The issue raised on this motion is whether plaintiffs, sanitationmen, assigned to District 4, must submit to having their photographs taken, at their garage, during normal working hours, by a Sanitation Department photographer. The pictures are intended to be shown to complainants by the Department of Investigation in an attempt to identify those involved in the alleged illegal refuse collection scheme.

It must be kept in mind that this investigation is not a criminal prosecution. Any evidence of crime adduced from compelling testimony from these plaintiffs may not be used against them in any subsequent criminal prosecution. However, a public employee, who is suspected of violating the public.trust, cannot remain both silent and immune from disciplinary action or dismissal.

Plaintiffs contend that the photographing will compromise their constitutional rights under the Fourth and Fifth Amendments. This is not so. Both Federal and State courts have *899“ usually held that it offers no protection against compulsion to submit to * * * photographing * * * The distinction which has emerged * * * is that the privilege is a bar against compelling ‘ communications ’ or 1 testimony, ’ but that compulsion which makes a suspect or accused the source of real or physical evidence ’ does not violate it.”, (Schmerber v. California, 384 U. S. 757, 764.)

The exhibition of recent photographs of the plaintiffs to complainants no more violates plaintiffs’ privilege against self incrimination than having the victim of a recent crime identify the alleged perpetrator through a one-way glass. This identification has been held valid (People v. Jefferson, 55 Misc 2d 96).

The cases cited by plaintiffs on this issue are not in point because they were all criminal prosecutions and, as in Matter of Mackell v. Palermo (59 Misc 2d 760) defendant’s appearance was changed against his will by having him shaved.

Plaintiffs also argue that their right of privacy is being invaded by the threatened photographing. There is little merit to this argument. As stated, the pictures are to be taken at the garage during regular working hours. There is no detention involved. Even the submission of one’s fingerprints to an employer with the distinct possibility that the fingerprints would be turned over to the State’s central criminal files has been held not to be violative of his rights. (Thom v. New York Stock Exch., 306 F. Supp. 1002.)

Had the city a policy of annual photographing for identity purposes, as a condition of employment, plaintiffs would have no cause to complain. Here, although the photographing is limited to the plaintiffs, the right of the city to require it is no less. Ample reason for the picture taking has been shown.

Plaintiffs’ argument that the picture taking is an assault is rejected out of hand.
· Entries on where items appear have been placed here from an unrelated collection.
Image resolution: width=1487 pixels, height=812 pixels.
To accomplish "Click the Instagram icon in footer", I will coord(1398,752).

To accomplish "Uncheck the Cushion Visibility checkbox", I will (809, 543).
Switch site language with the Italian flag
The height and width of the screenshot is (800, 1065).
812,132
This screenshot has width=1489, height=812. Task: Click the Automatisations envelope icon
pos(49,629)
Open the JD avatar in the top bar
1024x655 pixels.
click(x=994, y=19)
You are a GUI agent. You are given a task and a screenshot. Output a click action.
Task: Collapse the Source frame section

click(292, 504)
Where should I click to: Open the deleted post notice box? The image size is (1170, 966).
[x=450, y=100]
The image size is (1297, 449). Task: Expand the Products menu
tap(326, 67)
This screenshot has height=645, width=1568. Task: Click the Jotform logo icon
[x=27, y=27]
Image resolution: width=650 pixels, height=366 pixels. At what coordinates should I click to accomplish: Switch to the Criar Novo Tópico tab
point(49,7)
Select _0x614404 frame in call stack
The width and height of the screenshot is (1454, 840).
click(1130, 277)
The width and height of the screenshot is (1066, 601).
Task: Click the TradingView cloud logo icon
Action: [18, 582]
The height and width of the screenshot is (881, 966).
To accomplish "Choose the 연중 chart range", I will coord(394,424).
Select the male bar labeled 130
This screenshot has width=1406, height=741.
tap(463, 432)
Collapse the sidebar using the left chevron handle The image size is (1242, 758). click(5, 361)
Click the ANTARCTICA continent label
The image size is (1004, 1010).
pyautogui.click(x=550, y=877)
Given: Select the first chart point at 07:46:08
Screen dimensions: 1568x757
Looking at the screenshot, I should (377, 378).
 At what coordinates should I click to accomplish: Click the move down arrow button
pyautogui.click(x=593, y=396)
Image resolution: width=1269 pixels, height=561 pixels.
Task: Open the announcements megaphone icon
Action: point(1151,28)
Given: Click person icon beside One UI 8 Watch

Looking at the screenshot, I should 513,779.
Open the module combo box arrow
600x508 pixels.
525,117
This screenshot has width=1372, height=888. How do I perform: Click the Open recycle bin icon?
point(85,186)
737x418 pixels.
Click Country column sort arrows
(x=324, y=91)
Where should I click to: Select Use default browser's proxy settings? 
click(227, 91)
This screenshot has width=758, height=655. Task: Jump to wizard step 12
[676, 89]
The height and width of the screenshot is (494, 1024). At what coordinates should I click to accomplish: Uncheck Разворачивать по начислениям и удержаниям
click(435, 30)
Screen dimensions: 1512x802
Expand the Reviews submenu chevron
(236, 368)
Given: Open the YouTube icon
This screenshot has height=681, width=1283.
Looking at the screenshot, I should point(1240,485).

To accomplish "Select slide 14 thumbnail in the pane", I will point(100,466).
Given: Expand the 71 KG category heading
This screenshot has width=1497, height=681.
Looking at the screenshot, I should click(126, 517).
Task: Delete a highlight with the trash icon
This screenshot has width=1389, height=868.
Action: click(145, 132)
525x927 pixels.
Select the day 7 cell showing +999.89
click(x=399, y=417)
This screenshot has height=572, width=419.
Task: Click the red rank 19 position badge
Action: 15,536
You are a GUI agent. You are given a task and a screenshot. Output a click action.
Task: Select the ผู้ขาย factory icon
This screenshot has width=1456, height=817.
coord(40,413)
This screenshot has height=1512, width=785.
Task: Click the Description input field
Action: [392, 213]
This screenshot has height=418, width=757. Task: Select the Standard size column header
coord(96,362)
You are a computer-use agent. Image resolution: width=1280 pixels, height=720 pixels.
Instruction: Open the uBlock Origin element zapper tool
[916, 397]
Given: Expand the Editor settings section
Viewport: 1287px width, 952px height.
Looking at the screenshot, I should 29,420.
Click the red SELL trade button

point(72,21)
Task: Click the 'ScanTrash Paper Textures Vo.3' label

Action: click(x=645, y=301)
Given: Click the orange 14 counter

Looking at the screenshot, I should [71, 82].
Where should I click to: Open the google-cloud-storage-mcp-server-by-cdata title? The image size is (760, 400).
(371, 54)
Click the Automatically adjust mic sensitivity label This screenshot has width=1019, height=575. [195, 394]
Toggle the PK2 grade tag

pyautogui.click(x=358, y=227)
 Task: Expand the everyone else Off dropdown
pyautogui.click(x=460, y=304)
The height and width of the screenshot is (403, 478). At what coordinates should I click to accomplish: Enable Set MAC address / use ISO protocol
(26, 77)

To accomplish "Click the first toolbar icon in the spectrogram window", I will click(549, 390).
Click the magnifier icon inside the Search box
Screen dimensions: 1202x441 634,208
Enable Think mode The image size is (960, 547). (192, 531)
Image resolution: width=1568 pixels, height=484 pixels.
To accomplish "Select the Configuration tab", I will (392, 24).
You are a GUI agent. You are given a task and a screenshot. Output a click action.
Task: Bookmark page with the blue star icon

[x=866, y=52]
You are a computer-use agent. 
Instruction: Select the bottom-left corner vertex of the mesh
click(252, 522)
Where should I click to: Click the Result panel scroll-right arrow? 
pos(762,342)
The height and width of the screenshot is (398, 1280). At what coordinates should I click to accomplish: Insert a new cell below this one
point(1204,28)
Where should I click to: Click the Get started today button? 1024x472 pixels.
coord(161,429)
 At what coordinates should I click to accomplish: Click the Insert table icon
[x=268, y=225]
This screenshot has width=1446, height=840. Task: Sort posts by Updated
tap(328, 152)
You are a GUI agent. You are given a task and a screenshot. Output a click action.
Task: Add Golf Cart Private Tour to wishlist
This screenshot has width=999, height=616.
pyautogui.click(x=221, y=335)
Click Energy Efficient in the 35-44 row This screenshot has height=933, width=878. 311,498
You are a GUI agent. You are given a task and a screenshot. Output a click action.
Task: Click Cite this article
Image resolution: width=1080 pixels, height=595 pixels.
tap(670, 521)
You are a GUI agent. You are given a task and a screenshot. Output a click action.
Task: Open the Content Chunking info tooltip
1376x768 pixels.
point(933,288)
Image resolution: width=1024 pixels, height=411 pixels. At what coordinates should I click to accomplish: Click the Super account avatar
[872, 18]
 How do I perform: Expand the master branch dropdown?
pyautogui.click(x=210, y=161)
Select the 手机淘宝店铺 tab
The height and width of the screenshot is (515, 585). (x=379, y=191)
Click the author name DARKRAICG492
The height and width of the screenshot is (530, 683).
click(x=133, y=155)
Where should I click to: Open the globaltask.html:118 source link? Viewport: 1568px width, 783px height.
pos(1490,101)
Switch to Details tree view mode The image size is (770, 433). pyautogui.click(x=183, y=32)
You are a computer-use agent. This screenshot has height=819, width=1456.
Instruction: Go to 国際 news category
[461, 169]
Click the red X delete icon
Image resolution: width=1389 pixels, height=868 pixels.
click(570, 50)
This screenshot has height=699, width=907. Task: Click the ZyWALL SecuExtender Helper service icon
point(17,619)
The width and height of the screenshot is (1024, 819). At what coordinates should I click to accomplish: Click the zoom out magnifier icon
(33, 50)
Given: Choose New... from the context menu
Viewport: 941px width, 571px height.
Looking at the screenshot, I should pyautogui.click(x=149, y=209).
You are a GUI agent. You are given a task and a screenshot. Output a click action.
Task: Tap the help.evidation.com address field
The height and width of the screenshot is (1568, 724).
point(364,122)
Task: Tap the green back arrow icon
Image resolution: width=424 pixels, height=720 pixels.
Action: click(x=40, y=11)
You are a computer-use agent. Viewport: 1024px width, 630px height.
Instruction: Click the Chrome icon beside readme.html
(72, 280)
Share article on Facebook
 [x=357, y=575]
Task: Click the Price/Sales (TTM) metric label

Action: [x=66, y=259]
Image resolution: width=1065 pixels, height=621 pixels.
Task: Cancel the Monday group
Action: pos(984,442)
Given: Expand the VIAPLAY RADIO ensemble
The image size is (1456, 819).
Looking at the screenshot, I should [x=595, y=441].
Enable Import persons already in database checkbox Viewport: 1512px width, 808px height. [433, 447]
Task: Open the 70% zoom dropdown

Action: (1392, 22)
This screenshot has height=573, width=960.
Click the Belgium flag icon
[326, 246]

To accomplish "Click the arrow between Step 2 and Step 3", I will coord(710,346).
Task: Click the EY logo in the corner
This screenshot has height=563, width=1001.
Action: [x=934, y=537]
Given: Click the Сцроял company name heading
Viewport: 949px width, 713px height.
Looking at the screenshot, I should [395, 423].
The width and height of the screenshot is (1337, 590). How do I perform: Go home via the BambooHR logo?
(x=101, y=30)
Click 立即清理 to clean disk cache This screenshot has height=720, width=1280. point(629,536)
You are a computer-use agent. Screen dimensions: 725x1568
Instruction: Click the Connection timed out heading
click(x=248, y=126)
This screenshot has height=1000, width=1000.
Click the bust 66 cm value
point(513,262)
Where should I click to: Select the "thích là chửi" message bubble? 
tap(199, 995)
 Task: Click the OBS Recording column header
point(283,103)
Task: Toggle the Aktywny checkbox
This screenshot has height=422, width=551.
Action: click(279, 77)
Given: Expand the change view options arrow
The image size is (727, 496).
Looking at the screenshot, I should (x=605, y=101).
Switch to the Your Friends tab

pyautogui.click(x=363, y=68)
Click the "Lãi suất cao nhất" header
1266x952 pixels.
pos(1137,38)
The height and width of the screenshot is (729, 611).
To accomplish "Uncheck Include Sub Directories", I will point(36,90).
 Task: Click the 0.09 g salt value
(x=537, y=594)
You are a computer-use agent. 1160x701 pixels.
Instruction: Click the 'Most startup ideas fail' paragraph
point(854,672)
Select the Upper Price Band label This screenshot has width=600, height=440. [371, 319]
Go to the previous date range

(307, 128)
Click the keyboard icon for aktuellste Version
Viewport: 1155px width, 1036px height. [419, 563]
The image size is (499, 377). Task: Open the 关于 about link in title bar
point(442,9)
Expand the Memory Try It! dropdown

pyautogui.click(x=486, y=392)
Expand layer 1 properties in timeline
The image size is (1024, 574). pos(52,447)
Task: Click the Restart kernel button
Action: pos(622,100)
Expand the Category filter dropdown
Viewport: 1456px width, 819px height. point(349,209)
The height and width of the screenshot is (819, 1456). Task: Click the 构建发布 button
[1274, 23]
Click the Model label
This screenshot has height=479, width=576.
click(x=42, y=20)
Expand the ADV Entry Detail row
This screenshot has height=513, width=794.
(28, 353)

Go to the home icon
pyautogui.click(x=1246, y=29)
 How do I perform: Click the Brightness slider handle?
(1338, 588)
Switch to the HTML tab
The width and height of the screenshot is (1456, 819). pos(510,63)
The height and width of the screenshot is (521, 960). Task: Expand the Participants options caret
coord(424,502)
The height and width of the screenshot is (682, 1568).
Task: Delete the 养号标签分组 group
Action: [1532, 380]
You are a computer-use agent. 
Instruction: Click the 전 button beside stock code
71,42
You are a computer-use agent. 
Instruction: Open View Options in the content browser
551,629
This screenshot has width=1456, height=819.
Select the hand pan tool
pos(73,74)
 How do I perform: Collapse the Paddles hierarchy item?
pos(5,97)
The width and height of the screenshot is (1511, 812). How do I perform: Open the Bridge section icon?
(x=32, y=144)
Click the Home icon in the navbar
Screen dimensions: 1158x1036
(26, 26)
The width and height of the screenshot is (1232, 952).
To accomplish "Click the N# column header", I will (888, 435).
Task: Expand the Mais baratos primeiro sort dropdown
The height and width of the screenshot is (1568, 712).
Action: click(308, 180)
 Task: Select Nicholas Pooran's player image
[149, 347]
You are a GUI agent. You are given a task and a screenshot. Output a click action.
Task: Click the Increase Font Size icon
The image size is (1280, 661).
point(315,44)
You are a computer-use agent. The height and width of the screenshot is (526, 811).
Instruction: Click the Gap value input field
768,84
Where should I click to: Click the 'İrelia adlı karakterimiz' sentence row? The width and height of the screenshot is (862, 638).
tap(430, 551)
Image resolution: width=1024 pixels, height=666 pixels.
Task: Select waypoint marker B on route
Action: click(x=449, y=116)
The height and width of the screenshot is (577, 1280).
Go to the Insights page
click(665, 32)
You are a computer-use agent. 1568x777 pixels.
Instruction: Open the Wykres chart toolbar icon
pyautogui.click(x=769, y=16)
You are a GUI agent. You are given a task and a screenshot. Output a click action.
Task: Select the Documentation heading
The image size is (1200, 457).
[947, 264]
Plaintiffs are not entitled to have an attorney present when any of their pictures are exhibited to complainants. This is not a criminal prosecution, nor is any testimonial evidence to be adduced. Simmons v. United States (390 U. S. 377, 384) is dispositive of this issue wherein the court said: ‘ ‘ Despite the hazards of initial identification by photograph, this procedure has been used widely and effectively in criminal law enforcement, from the standpoint both of apprehending offenders and of sparing innocent suspects the ignominy of arrest by allowing eyewitnesses to exonerate them through scrutiny of photographs. The danger that use of the technique may result in convictions based on misidentification may be substantially lessened by a' *900course of cross-examination at trial which exposes to the jury the method’s potential for error. We are unwilling to prohibit its employment, either in the exercise of our supervisory power or, still less, as a matter of constitutional requirement. Instead, we hold that each case must be considered on its own facts, and that convictions based on eyewitness identification at trial following a pretrial identification by photograph will be set aside on that ground only if the photographic identification procedure was so impermissibly suggestive as to give rise to a very substantial likelihood of irreparable misidentification. ”

The motion for a preliminary injunction is denied in all respects.